◆ **Description of the task**: Which lines in the listing below contain the word "Select", with case counting? Copy each of those lines in full.

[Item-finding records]
◆ ◆ ◆ ◆ ◆ ◆ ◆
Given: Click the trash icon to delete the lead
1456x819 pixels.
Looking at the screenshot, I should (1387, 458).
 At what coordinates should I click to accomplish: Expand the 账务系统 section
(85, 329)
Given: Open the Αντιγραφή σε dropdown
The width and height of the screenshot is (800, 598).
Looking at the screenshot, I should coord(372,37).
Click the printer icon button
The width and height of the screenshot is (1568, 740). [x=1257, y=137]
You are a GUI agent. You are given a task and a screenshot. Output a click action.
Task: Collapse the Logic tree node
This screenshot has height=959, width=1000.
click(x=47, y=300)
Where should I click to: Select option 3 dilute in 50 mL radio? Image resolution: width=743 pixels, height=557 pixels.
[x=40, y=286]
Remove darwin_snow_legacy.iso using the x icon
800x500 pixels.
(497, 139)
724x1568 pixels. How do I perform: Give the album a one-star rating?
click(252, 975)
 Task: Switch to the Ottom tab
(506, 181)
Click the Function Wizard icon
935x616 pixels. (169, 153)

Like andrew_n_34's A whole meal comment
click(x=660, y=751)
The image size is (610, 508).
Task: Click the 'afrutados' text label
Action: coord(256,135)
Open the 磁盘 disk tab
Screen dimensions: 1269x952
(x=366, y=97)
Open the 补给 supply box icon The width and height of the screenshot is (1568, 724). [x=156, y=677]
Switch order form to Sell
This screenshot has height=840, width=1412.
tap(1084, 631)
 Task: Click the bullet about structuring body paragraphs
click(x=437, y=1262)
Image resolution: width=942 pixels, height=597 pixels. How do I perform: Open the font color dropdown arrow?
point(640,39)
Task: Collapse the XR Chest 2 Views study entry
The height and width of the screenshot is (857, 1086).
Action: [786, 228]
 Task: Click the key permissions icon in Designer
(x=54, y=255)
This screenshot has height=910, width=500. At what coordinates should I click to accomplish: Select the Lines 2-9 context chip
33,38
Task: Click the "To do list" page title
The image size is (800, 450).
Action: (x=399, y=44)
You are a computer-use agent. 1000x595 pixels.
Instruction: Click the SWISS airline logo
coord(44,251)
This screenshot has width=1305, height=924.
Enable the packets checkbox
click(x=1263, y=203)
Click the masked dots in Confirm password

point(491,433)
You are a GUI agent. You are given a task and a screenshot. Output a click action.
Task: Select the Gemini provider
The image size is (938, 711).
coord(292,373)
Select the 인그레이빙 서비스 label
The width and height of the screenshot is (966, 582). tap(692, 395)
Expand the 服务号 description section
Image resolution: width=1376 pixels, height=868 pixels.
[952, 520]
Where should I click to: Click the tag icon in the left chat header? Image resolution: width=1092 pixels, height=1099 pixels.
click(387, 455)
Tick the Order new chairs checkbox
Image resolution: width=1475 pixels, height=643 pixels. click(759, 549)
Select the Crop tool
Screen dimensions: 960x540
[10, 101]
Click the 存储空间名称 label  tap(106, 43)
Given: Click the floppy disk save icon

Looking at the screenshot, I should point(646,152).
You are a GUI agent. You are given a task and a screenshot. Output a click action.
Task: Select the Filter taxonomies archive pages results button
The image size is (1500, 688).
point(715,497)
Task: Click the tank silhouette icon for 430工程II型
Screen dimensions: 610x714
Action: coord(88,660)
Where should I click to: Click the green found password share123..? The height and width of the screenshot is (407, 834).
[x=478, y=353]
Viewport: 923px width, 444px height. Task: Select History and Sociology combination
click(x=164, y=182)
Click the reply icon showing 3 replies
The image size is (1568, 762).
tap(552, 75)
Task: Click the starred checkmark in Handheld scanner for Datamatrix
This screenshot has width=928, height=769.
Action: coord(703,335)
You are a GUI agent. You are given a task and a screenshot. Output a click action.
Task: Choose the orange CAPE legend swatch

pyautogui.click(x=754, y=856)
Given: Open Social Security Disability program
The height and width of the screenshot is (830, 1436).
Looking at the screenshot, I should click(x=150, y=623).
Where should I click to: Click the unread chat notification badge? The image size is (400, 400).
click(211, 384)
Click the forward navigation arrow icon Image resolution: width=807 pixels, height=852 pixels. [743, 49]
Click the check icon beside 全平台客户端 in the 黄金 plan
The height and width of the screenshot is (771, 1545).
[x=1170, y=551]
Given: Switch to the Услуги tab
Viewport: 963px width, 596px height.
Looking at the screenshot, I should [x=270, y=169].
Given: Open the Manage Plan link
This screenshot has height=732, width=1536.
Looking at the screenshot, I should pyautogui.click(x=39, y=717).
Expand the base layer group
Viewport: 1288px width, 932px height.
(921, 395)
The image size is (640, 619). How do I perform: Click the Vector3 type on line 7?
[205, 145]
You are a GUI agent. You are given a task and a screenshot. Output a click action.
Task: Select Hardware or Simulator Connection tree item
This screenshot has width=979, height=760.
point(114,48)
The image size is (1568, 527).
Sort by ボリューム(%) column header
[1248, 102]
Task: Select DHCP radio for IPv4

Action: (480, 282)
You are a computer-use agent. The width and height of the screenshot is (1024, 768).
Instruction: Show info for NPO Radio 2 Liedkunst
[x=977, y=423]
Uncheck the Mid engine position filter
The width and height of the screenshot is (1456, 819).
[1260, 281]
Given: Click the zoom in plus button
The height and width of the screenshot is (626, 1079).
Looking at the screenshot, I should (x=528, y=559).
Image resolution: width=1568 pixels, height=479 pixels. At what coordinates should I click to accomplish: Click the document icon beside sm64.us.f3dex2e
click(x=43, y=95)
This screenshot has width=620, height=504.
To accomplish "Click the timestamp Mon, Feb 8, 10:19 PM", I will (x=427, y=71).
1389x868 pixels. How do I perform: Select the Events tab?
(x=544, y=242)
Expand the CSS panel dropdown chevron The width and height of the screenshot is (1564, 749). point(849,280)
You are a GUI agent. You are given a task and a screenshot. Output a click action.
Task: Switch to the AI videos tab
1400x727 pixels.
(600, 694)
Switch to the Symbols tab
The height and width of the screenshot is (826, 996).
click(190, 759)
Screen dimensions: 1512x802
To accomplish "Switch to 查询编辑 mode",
◆ ◆ ◆ ◆ ◆ ◆ ◆
◆ **Exercise result**:
Where should I click to: Select option 3 dilute in 50 mL radio? Image resolution: width=743 pixels, height=557 pixels.
This screenshot has height=910, width=500. At what coordinates should I click to accomplish: Select the Lines 2-9 context chip
Task: Select the Gemini provider
Select the 인그레이빙 서비스 label
Select the Crop tool
Task: Select the Filter taxonomies archive pages results button
Viewport: 923px width, 444px height. Task: Select History and Sociology combination
Task: Select Hardware or Simulator Connection tree item
Task: Select DHCP radio for IPv4
1389x868 pixels. How do I perform: Select the Events tab?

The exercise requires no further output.